Material supplied

Segment Open

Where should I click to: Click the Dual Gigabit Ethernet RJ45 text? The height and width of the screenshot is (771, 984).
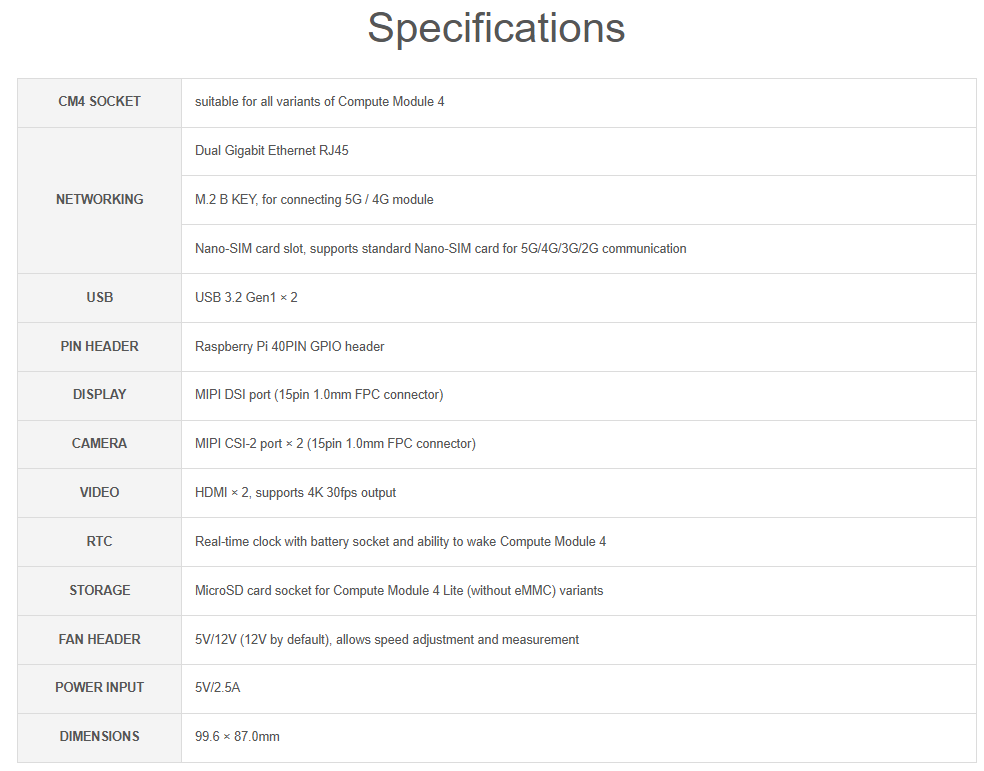tap(271, 151)
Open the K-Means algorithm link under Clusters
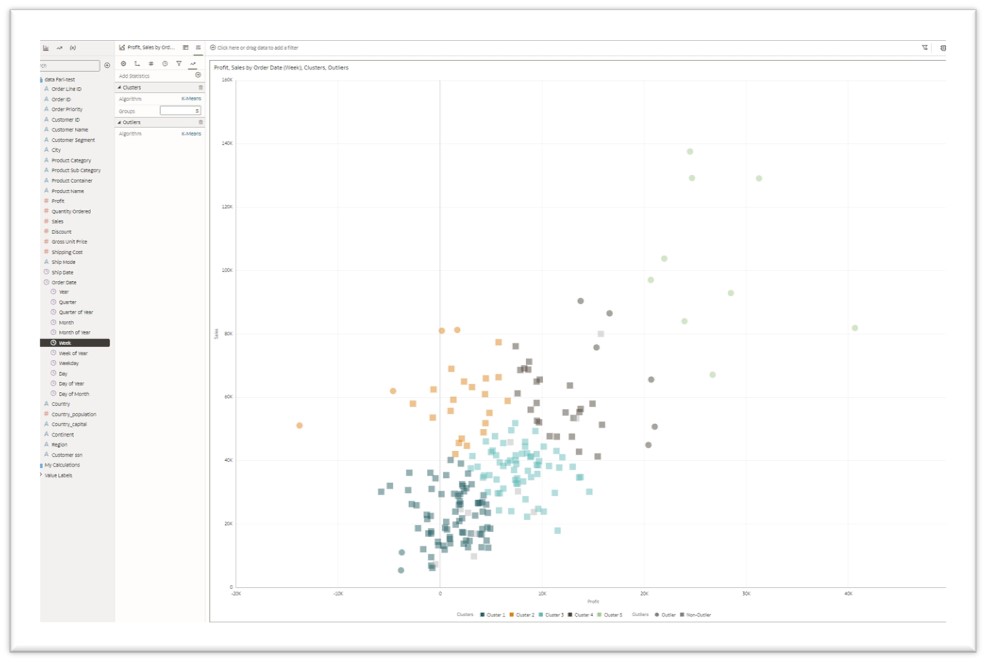Screen dimensions: 986x662 click(191, 98)
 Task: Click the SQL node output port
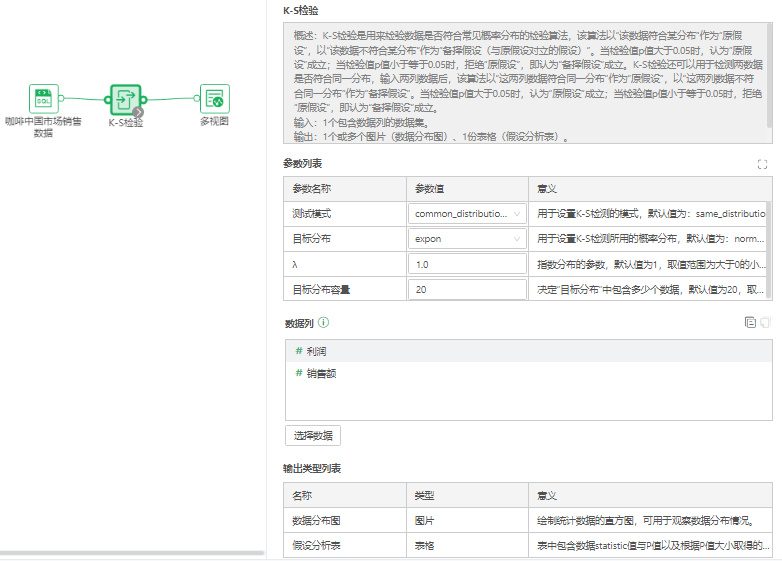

Segment Closed

Problem description
Print the entire listing above verbatim. No picture should be included.

Written solution
Where should I click to: Click the Dual Gigabit Ethernet RJ45 text? The height and width of the screenshot is (771, 984).
tap(271, 151)
Open the K-Means algorithm link under Clusters
Screen dimensions: 986x662 click(191, 98)
 Task: Click the SQL node output port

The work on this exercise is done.